Field of the Invention
The present invention relates to a position control system for use in a driving system which transmits driving force of a driving source to a driven member through a power transmission mechanism, a position control method, a program for performing the position control method, and a storage medium which has the program stored thereon. The present invention is suitable for position control for a driven member which has large inertia, such as a development unit or an intermediate transfer drum of an image forming apparatus.
A power transmission mechanism is often provided between a driving source and a driven member. Especially when position control is performed on a driven member (a load) which has relatively large inertia such as a development unit switcher in a multicolor image forming apparatus such as a printer, a power transmission mechanism such as a gear train connects a motor serving as a driving source to a load in many cases in consideration of the efficiency, arrangement and the like of the motor. This is often the case with a DC motor used as the driving source since high efficiency is achieved in driving at a high speed.
The power transmission mechanism always involves a so-called mechanical dead zone (hereinafter referred to as “play”) such as backlash and rattle in a gear train. When a position detector such as a rotary encoder is directly connected to the load, a control system is likely to operate unstably due to the play in the gear train or the like. Also, the encoder needs to deal with pulses at a high frequency to provide a required resolution, thereby causing a higher cost. To avoid these situations, the position detector is often connected to the motor shaft. This is called a semi-closed control system.
To perform position control with high accuracy and little noise, a speed table is often used to control a motor. For example, Japanese Patent Application Laid-Open No. 1982-132797 proposes a control method in which the smoothest possible curve is typically used in the speed table as shown in FIG. 12 in view of noise and the like.
As described above, the power transmission mechanism has play therein. For example, when the power transmission mechanism is used to drive a load which has relatively large inertia, for example a development unit switcher in a multicolor image forming apparatus, a large reduction ratio is set and thus the play is increased.
If such a system is subjected to position control in the aforementioned semi-closed system, the control results may vary greatly depending on an initial state.
For example, when acceleration is performed in accordance with the smooth curve in the speed table as shown in FIG. 12, the inertial loads of a load (a driven member) and a motor are coupled together from the start if the power transmission mechanism has no play in a forward direction in the initial state. When the acceleration curve is appropriately designed, the load and the motor are smoothly accelerated in unison following a command speed as shown by a dotted line in FIG. 13.
On the other hand, if the power transmission mechanism has play in the forward direction in the initial state, only the inertial load of the motor is driven at first. Thus, the position detected by the position detector moves to follow the command speed, but the load does not move.

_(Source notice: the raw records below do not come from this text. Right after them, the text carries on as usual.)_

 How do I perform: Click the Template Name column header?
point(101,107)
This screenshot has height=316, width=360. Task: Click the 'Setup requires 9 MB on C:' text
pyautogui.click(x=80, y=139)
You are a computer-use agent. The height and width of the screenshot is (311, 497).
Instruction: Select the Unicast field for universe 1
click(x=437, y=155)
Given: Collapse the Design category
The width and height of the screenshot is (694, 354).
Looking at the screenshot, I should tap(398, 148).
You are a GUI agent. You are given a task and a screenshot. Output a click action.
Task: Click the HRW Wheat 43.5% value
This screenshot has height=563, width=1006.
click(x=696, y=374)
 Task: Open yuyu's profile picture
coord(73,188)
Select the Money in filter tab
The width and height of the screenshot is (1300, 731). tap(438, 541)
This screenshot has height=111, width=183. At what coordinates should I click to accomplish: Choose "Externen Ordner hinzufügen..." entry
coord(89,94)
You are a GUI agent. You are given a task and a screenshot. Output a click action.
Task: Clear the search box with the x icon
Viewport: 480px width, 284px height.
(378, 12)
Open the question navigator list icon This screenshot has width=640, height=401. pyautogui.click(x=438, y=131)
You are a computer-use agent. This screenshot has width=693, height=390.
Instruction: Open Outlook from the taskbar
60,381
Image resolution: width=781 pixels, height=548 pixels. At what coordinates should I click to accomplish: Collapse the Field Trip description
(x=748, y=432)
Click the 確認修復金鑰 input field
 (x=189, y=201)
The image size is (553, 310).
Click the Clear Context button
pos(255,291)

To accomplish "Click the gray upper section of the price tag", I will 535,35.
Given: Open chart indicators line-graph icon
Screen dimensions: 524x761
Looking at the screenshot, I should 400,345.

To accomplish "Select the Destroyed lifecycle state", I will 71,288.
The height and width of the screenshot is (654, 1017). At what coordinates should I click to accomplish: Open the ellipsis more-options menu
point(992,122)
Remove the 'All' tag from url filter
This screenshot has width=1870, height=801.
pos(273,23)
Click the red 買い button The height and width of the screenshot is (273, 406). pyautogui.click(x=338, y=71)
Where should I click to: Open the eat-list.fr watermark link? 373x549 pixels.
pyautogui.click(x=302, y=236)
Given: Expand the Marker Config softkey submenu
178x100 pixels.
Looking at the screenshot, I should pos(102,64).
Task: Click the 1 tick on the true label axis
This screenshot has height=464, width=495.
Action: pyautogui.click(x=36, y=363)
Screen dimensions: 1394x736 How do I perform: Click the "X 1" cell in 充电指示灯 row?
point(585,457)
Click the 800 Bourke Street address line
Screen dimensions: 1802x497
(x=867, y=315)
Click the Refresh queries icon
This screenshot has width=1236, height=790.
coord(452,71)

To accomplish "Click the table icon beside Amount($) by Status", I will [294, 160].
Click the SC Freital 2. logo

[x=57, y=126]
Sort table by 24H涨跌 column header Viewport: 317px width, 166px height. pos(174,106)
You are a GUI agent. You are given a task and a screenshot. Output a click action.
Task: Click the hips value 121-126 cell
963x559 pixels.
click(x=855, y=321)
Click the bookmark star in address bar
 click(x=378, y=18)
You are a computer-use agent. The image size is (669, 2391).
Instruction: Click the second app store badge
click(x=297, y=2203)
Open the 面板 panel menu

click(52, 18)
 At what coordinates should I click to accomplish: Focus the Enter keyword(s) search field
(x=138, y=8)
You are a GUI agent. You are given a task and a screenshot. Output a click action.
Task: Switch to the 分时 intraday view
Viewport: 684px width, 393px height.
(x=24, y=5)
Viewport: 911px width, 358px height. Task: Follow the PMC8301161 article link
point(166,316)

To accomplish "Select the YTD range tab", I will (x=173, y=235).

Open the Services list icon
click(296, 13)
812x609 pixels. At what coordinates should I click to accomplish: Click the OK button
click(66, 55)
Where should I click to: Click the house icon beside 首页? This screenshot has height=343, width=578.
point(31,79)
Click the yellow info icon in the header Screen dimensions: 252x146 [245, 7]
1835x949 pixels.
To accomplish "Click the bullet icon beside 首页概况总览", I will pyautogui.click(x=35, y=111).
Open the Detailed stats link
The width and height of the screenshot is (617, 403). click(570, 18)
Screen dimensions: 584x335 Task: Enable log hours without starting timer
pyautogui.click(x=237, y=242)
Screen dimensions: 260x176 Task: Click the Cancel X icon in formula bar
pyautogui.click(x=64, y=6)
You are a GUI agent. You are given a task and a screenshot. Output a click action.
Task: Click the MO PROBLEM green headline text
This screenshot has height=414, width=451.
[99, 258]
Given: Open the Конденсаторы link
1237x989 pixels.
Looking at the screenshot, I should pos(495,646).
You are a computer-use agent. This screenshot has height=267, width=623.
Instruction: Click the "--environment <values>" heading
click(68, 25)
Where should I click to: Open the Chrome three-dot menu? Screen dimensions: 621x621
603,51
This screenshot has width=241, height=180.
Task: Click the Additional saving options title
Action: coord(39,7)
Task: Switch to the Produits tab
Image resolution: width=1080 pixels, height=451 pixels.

As the play in the power transmission mechanism is eliminated, the gear train starts elastic deformation. Thereafter, the load cannot be accelerated until the two masses (the motor and the load) start moving in unison as shown in FIG. 14. In FIG. 14, a dotted line shows the motion of the motor, while a dash dotted line shows the motion of the load.
At this point, the position of the load lags behind the position of the motor, and the lag cannot be made up for immediately. As a result, a large overshoot may occur near a target position as shown in FIG. 15.